# [ASSIGNED TASK]
Your response should consist of every entry, unchanged.

# [MATERIAL FOR THIS EXERCISE]
-=-=-
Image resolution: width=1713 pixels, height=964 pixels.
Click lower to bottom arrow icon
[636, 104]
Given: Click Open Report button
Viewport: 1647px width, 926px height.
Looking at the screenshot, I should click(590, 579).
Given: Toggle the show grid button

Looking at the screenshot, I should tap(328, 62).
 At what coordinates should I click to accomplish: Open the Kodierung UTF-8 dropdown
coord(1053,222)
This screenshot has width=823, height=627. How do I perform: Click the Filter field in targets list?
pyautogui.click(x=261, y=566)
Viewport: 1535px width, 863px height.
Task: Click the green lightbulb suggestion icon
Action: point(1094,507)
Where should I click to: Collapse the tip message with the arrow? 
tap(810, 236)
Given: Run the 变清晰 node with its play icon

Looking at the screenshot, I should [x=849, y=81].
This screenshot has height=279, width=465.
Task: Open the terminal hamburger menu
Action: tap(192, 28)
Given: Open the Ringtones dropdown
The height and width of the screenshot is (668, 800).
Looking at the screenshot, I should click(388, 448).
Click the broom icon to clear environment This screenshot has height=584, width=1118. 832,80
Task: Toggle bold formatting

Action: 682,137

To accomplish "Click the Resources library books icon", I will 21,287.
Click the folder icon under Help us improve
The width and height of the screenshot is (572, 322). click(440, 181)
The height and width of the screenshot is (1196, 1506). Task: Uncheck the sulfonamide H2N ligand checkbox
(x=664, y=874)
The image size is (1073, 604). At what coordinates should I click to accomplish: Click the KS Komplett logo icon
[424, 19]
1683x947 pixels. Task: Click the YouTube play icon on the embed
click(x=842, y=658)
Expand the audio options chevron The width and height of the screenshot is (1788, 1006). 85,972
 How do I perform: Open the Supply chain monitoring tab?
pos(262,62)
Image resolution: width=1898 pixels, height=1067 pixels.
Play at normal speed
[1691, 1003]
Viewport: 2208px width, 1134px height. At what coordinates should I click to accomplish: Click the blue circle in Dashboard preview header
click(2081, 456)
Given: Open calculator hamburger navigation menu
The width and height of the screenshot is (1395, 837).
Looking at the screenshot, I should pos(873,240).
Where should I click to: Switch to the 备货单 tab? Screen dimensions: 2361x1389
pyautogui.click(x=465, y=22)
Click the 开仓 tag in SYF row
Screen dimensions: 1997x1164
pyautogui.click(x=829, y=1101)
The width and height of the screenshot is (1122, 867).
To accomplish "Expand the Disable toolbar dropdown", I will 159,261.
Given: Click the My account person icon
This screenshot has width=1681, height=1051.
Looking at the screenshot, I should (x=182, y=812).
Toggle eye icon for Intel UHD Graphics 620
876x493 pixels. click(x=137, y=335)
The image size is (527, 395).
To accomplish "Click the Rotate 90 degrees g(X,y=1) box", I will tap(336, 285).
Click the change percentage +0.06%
-=-=-
# [ANSWER SPACE]
Image resolution: width=1713 pixels, height=964 pixels.
Click lower to bottom arrow icon
[636, 104]
Given: Click Open Report button
Viewport: 1647px width, 926px height.
Looking at the screenshot, I should click(590, 579).
Given: Toggle the show grid button

Looking at the screenshot, I should tap(328, 62).
 At what coordinates should I click to accomplish: Open the Kodierung UTF-8 dropdown
coord(1053,222)
This screenshot has width=823, height=627. How do I perform: Click the Filter field in targets list?
pyautogui.click(x=261, y=566)
Viewport: 1535px width, 863px height.
Task: Click the green lightbulb suggestion icon
Action: point(1094,507)
Where should I click to: Collapse the tip message with the arrow? 
tap(810, 236)
Given: Run the 变清晰 node with its play icon

Looking at the screenshot, I should [x=849, y=81].
This screenshot has height=279, width=465.
Task: Open the terminal hamburger menu
Action: tap(192, 28)
Given: Open the Ringtones dropdown
The height and width of the screenshot is (668, 800).
Looking at the screenshot, I should click(388, 448).
Click the broom icon to clear environment This screenshot has height=584, width=1118. 832,80
Task: Toggle bold formatting

Action: 682,137

To accomplish "Click the Resources library books icon", I will 21,287.
Click the folder icon under Help us improve
The width and height of the screenshot is (572, 322). click(440, 181)
The height and width of the screenshot is (1196, 1506). Task: Uncheck the sulfonamide H2N ligand checkbox
(x=664, y=874)
The image size is (1073, 604). At what coordinates should I click to accomplish: Click the KS Komplett logo icon
[424, 19]
1683x947 pixels. Task: Click the YouTube play icon on the embed
click(x=842, y=658)
Expand the audio options chevron The width and height of the screenshot is (1788, 1006). 85,972
 How do I perform: Open the Supply chain monitoring tab?
pos(262,62)
Image resolution: width=1898 pixels, height=1067 pixels.
Play at normal speed
[1691, 1003]
Viewport: 2208px width, 1134px height. At what coordinates should I click to accomplish: Click the blue circle in Dashboard preview header
click(2081, 456)
Given: Open calculator hamburger navigation menu
The width and height of the screenshot is (1395, 837).
Looking at the screenshot, I should pos(873,240).
Where should I click to: Switch to the 备货单 tab? Screen dimensions: 2361x1389
pyautogui.click(x=465, y=22)
Click the 开仓 tag in SYF row
Screen dimensions: 1997x1164
pyautogui.click(x=829, y=1101)
The width and height of the screenshot is (1122, 867).
To accomplish "Expand the Disable toolbar dropdown", I will 159,261.
Given: Click the My account person icon
This screenshot has width=1681, height=1051.
Looking at the screenshot, I should (x=182, y=812).
Toggle eye icon for Intel UHD Graphics 620
876x493 pixels. click(x=137, y=335)
The image size is (527, 395).
To accomplish "Click the Rotate 90 degrees g(X,y=1) box", I will tap(336, 285).
Click the change percentage +0.06%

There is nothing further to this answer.